The seamless running of our modern economy relies heavily on control systems and specific algorithms are used to optimize the processes in an industrial plant or to organize and design logistics systems. Again, as the systems we create become more complicated, first principles-based numerical methods become uncompetitive, leaving room for their AI-powered replacements to come through.
These use cases we’ve detailed only scratch the surface, though, as in the grand scheme of things we are still in the early days of AI deployment. We expect that as AI systems become more advanced and competent, they will upend and improve multiple other fields. Further we haven’t covered biotechnology and synthetic biology applications here. Those applications are so vast that we’ll cover them in the next article of this series.
Future of AI and other Approaches
In the recent past, neural network-based AI has overtaken almost every other AI approach, and has come to represent the ultimate state-of-the-art in computing itself. Large resources allocated to AI R&D have resulted in the development of new AI paradigms in quick succession. This effort is by no means complete, and we are excited about the forms that AI models of tomorrow will take.
There are also some general open problems in the field of AI, which need addressing. First, the data-driven approach of neural networks comes with it becoming a “black box”, which means that there is a lack of clear causality between inputs and outputs. As models become complex and neural networks have a massive number of parameters (The GPT-3 model has 175 billion parameters), it becomes difficult to diagnose errors and biases. This issue is more apparent in general-purpose models than ones designed for specific purposes.
Another aspect to bear in mind is that as AI models become larger to become more powerful, they also require increasing amounts of power to train and deploy. In certain cases, like domain-specific models in materials discovery, AI makes the entire process more efficient. However, large general-purpose models have a large carbon footprint both during their training stage as well as their deployment.
Quantum computing is in its nascent stages now, with the world’s largest quantum computers beginning to touch the 1000 quantum bit (or qubit) mark. While there are still many technological and scale-up challenges to be overcome, quantum computers hold immense promise to revolutionize finance, machine learning and materials science.

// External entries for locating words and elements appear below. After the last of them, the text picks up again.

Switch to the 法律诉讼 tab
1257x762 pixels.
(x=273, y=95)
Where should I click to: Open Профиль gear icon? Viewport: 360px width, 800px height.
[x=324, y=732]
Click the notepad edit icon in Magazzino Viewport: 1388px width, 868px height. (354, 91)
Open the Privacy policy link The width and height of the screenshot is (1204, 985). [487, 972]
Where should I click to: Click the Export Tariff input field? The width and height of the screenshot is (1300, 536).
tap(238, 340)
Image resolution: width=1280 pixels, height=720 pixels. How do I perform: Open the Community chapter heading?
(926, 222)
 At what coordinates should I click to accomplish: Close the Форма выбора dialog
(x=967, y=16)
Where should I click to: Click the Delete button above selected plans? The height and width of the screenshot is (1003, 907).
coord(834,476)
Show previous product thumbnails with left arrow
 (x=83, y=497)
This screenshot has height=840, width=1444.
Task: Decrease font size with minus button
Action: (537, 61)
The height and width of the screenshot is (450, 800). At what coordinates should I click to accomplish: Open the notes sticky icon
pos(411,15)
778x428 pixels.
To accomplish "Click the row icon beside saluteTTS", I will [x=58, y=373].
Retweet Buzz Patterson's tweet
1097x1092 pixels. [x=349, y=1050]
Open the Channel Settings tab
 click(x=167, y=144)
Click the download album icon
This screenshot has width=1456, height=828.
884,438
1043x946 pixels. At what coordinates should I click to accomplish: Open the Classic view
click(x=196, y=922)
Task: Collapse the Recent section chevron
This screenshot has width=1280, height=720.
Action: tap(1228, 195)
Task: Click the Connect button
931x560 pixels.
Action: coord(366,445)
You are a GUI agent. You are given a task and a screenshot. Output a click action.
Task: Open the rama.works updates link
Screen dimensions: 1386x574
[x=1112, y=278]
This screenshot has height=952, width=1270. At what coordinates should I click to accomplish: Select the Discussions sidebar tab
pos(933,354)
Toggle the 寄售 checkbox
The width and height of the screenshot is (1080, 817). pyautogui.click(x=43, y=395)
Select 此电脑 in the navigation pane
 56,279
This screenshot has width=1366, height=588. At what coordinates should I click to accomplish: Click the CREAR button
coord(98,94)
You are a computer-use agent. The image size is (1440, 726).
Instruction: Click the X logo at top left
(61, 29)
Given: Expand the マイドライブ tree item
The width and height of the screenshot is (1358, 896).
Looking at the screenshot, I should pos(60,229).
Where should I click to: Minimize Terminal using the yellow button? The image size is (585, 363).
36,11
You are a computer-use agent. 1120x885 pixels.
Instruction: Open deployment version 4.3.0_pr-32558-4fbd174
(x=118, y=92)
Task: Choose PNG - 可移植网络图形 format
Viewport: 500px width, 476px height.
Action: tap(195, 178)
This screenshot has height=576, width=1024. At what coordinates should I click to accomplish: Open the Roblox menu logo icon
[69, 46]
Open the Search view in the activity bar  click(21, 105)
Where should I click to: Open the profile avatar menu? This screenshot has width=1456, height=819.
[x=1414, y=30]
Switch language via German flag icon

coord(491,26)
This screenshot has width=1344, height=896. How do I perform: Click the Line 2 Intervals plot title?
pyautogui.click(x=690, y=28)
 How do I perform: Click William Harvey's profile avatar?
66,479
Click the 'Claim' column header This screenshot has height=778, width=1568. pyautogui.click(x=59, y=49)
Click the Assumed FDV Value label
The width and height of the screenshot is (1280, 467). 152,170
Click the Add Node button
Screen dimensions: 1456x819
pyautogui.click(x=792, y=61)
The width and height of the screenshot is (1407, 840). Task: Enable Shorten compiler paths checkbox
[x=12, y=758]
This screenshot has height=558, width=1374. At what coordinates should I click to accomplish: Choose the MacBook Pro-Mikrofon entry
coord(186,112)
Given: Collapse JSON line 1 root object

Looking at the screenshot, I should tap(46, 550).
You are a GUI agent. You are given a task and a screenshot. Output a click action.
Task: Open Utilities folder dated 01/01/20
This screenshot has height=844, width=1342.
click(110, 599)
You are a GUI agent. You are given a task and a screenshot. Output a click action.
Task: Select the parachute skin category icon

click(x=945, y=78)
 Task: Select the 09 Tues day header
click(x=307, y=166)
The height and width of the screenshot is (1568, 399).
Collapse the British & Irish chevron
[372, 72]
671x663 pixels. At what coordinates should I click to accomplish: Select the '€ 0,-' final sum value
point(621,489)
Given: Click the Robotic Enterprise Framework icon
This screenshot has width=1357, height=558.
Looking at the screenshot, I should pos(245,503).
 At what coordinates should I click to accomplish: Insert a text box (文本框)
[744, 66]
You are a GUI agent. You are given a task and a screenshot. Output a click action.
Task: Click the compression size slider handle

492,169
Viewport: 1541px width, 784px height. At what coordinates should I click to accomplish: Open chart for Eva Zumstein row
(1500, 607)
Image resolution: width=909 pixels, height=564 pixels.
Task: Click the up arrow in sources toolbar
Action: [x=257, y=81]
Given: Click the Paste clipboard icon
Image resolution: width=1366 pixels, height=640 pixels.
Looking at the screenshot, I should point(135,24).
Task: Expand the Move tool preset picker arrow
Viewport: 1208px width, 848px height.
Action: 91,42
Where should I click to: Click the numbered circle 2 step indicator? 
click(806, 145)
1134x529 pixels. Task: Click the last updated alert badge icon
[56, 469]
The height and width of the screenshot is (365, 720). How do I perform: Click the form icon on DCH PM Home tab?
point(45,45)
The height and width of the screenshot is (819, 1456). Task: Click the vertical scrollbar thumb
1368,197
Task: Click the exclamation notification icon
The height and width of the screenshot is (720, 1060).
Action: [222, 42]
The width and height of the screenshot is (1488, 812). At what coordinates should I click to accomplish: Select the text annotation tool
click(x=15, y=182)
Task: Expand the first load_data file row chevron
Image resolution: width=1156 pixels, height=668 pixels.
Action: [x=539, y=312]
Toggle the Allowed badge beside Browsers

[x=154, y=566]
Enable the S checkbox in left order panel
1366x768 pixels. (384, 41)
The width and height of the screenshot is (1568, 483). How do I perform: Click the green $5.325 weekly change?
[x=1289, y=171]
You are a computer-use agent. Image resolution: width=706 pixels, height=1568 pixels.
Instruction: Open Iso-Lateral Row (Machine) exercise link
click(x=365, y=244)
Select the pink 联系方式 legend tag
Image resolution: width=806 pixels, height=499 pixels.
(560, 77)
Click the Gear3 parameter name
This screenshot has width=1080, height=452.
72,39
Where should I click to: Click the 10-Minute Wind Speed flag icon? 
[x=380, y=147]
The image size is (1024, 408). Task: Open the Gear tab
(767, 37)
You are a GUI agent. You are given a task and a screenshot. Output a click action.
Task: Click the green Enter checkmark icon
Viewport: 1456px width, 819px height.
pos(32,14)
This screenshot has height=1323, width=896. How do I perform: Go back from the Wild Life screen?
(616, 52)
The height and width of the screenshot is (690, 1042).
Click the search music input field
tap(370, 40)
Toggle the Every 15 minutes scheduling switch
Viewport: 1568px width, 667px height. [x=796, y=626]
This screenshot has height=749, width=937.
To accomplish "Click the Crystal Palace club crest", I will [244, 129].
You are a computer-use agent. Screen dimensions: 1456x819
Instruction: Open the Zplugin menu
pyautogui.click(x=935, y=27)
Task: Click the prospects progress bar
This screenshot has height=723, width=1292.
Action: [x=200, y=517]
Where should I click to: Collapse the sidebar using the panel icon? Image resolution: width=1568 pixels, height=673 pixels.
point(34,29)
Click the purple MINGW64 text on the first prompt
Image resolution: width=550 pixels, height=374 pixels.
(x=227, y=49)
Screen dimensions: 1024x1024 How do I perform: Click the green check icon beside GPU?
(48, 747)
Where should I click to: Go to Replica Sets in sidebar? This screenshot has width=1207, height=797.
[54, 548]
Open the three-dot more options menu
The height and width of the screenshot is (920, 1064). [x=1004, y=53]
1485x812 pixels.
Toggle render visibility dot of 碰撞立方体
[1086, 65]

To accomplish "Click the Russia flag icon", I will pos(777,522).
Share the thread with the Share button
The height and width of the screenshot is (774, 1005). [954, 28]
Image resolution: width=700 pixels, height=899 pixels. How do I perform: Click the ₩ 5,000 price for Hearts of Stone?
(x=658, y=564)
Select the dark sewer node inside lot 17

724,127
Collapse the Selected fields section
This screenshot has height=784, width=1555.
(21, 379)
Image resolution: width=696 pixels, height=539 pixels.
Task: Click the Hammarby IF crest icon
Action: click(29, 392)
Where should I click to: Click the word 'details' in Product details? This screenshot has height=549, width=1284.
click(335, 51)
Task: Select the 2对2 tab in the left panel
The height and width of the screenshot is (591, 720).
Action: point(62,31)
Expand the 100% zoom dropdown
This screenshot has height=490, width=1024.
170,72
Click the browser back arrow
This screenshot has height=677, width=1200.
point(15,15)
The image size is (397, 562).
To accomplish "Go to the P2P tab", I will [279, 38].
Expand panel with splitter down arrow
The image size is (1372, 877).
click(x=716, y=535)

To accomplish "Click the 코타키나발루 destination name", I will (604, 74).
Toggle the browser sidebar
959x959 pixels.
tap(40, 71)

Further, by nature of the immense speedup they provide for linear algebra tasks, they would also go a long way in reducing the carbon footprint of modern AI.
For many years now, we have studied and backed a number of deep science innovations, and have enjoyed the fruitful journey ensuing from it. The incorporation of advanced computation and in particular AI-based methods to these deep science and deeptech fields promises to take these innovations to the next level. Further, it will entail a different kind of competitive landscape as well as accelerated timelines for product development and improvement. A rapid pace is being set, making the deeptech space a far more interesting one!
While there are concerns about AI and AI-based automation threatening the current role of knowledge workers, this is not the case in deep science and deeptech. AI will augment, not disrupt these fields, and we are very excited to see this play out.